Para: mileya.
Pareja: Desmond/Lucy.
Advertencia:durante La Hermandad. Leve angst.


—Desmond —susurró Lucy; su voz resonó levemente entre las paredes de piedra del santuario.

Esperó. Desmond mascullaba en sueños, a veces lanzaba gritos y parecía retorcerse de dolor. Lucy ni siquiera entendía lo que decía, ya fuera porque hablaba demasiado rápido… o peor, porque realmente estaba hablando en otro idioma. Distinguía la cadencia del árabe, pero a veces se entremezclaba con la musicalidad del italiano; aunque todo lo que salía de su boca sonaba a dolor.

—Desmond, por favor —insistió, temerosa. No estaba segura de que aquello fuese lo correcto. La mente de Desmond a veces pendía de un hilo, y Lucy empezaba a agobiarse. ¿Serían pesadillas pasajeras, fruto del efecto sangrado; o realmente Desmond estaba más cerca de irse? Le zarandeó con suavidad una vez más y, para su tranquilidad, Desmond abrió los ojos de repente. Parecía asustado y asombrado.

—Argh, joder —gimió. Se irguió, saliendo del saco de dormir y limpió el sudor que le caía por las sienes—. ¿Lucy? Lo-lo siento… ¿qué haces aquí?

—Parecía que tenías una pesadilla y estabas bastante inquieto. Sólo me aseguraba de que estuvieras bien.

—No te preocupes. Una mala noche la tiene cualquiera —añadió, con una sonrisa que trataba de ser tranquilizadora. Pero Lucy no se inmutó, y aún lo observaba con mirada pensativa.

Le habría dicho que estaba mintiendo descaradamente, que sabía que tenía pesadillas cada noche y que no sólo Rebecca le había oído gritar en sueños. Sin embargo, Lucy sólo le devolvió la sonrisa y le acarició el antebrazo, intentando borrar el gesto circunspecto.

—Intenta descansar, ¿vale? —dijo ella, e hizo ademán de levantarse. Para su sorpresa, Desmond la sujetó de la mano con fuerza, impidiéndole marchar.

—Eh... ¿sería muy raro si te pido que te quedes? —Lucy pudo notar la indecisión de sus palabras; como si tratase de parecer atrevido, pero sólo se quedase a medio camino.

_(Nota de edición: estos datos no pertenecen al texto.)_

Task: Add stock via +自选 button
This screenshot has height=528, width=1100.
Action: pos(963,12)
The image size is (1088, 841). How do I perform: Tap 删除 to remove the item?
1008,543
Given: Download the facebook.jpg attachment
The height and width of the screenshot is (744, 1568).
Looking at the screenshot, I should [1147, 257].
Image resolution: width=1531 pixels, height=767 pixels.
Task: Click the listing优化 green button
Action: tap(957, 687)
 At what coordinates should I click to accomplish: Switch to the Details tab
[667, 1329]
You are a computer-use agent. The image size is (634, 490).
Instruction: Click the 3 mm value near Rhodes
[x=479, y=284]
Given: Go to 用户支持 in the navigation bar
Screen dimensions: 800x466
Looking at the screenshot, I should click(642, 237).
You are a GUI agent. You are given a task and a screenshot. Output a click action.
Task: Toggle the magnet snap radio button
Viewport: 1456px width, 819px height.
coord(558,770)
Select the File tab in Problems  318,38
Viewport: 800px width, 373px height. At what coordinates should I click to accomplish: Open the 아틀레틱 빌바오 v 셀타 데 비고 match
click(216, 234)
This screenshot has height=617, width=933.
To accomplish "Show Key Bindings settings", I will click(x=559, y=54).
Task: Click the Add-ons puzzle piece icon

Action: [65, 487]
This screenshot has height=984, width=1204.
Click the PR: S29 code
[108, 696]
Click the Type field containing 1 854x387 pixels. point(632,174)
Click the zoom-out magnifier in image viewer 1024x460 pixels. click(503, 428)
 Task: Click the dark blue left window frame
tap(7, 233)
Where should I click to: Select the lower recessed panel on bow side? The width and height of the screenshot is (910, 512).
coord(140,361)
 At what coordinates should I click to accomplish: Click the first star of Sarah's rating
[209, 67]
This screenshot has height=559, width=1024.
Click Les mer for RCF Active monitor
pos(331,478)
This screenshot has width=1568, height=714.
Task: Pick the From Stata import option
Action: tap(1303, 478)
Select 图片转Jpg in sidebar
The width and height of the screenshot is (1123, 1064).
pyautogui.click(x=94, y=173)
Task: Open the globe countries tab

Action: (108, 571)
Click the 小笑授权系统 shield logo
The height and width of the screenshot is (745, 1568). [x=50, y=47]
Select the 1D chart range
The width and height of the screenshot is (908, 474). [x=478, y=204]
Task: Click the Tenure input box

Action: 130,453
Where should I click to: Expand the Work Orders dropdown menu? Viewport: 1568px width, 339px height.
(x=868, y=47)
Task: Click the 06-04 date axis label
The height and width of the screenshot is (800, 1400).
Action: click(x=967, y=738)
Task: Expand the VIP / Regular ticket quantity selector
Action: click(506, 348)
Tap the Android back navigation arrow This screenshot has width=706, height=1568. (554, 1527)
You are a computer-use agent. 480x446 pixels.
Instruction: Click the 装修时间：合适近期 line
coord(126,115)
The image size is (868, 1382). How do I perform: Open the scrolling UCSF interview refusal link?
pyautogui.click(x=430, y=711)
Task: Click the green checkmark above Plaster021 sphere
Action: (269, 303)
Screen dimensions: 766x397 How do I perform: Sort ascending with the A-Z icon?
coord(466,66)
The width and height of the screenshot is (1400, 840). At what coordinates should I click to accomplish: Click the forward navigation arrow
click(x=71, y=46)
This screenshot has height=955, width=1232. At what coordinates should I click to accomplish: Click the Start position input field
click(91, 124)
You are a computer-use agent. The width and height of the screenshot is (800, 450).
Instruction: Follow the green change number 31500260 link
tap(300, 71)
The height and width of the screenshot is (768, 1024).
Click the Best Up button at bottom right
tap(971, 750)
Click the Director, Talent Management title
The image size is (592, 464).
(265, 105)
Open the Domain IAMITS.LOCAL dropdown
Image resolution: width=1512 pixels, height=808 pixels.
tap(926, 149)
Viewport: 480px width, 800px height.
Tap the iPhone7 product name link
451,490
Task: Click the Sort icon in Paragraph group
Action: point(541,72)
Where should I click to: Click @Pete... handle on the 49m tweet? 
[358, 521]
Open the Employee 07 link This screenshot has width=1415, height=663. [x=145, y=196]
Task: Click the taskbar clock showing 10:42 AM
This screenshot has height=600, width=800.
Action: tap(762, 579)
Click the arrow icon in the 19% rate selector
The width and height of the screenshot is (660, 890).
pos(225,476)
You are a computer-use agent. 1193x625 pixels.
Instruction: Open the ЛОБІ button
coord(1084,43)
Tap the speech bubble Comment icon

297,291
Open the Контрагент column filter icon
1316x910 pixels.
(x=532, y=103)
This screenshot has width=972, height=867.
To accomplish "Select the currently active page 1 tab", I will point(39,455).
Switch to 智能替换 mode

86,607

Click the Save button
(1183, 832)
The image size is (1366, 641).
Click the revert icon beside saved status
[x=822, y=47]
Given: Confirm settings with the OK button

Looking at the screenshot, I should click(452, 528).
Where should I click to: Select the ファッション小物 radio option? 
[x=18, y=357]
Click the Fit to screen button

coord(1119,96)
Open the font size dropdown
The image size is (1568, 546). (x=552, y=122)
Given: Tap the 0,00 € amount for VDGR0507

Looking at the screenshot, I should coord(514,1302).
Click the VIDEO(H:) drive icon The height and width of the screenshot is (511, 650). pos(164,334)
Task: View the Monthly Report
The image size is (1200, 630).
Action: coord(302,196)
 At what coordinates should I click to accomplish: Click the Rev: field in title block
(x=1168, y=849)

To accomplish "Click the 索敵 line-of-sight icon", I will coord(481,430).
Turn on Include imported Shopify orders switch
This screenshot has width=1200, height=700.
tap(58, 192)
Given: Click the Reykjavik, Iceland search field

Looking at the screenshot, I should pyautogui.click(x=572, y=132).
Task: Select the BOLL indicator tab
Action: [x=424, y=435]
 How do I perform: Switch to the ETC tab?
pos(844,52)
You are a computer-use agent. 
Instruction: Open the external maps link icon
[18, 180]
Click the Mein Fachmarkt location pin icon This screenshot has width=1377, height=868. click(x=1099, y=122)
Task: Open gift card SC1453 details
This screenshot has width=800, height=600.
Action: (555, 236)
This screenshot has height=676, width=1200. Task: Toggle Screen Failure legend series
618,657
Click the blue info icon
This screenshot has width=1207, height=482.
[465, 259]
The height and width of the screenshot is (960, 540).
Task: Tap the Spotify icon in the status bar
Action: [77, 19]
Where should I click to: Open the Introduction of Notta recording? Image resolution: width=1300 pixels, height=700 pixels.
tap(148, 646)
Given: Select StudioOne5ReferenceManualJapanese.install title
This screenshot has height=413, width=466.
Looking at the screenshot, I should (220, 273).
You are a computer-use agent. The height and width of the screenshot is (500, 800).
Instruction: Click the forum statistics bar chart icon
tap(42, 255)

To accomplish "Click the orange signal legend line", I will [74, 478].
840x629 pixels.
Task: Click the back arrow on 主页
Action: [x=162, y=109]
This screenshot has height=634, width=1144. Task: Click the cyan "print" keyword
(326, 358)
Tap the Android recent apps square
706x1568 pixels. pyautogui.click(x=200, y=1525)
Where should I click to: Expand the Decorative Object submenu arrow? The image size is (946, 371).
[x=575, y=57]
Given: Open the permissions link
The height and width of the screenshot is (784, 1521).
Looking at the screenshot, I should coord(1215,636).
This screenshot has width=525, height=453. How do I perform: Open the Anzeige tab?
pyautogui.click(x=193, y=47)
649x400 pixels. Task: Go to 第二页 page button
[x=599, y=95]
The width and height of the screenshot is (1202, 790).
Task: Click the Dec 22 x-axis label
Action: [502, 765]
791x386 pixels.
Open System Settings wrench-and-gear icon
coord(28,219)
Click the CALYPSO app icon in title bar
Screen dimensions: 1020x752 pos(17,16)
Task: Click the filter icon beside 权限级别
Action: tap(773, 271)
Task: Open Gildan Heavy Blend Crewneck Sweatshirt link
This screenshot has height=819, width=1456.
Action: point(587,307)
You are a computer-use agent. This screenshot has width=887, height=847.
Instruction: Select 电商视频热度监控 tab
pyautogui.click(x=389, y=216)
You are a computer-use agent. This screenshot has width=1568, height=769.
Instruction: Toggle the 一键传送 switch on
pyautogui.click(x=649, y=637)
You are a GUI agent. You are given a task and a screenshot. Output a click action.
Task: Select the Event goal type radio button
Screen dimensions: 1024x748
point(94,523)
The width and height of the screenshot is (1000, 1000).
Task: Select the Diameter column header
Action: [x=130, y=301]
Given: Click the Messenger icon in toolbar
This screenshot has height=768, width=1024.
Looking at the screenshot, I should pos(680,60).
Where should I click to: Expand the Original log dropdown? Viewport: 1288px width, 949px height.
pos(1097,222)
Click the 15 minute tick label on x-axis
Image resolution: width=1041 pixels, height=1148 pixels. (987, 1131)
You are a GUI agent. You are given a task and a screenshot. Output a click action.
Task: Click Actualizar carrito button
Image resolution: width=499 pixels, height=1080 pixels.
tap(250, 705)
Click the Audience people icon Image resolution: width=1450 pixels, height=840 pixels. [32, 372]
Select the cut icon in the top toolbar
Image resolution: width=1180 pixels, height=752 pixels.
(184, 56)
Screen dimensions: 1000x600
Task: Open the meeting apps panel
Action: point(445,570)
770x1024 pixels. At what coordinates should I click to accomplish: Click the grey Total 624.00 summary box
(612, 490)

—Claro. Y te acunaré también si quieres —respondió ella con tono sardónico, pero sonriéndole. Necesitaban relajar el ambiente tenso, y Lucy no quería tener que enfrentarse al hecho de que el deterioro de Desmond era en gran parte culpa suya.

—Vaya, yo estaba pensando más en ti. Ya sabes, por si atacan los murciélagos.

Lucy dejó escapar una carcajada y se acomodó a su lado con el saco de dormir, espalda contra espalda. La respiración pausada la alertó de que Desmond había retomado el sueño de nuevo; sin embargo, ella apenas cerró los ojos en toda la noche. La idea de los murciélagos le seguía perturbando más de lo que estaría dispuesta a reconocer; pero era un pensamiento agradable comparado con todos los que la inundaban cuando veía lo que le estaban haciendo a Desmond.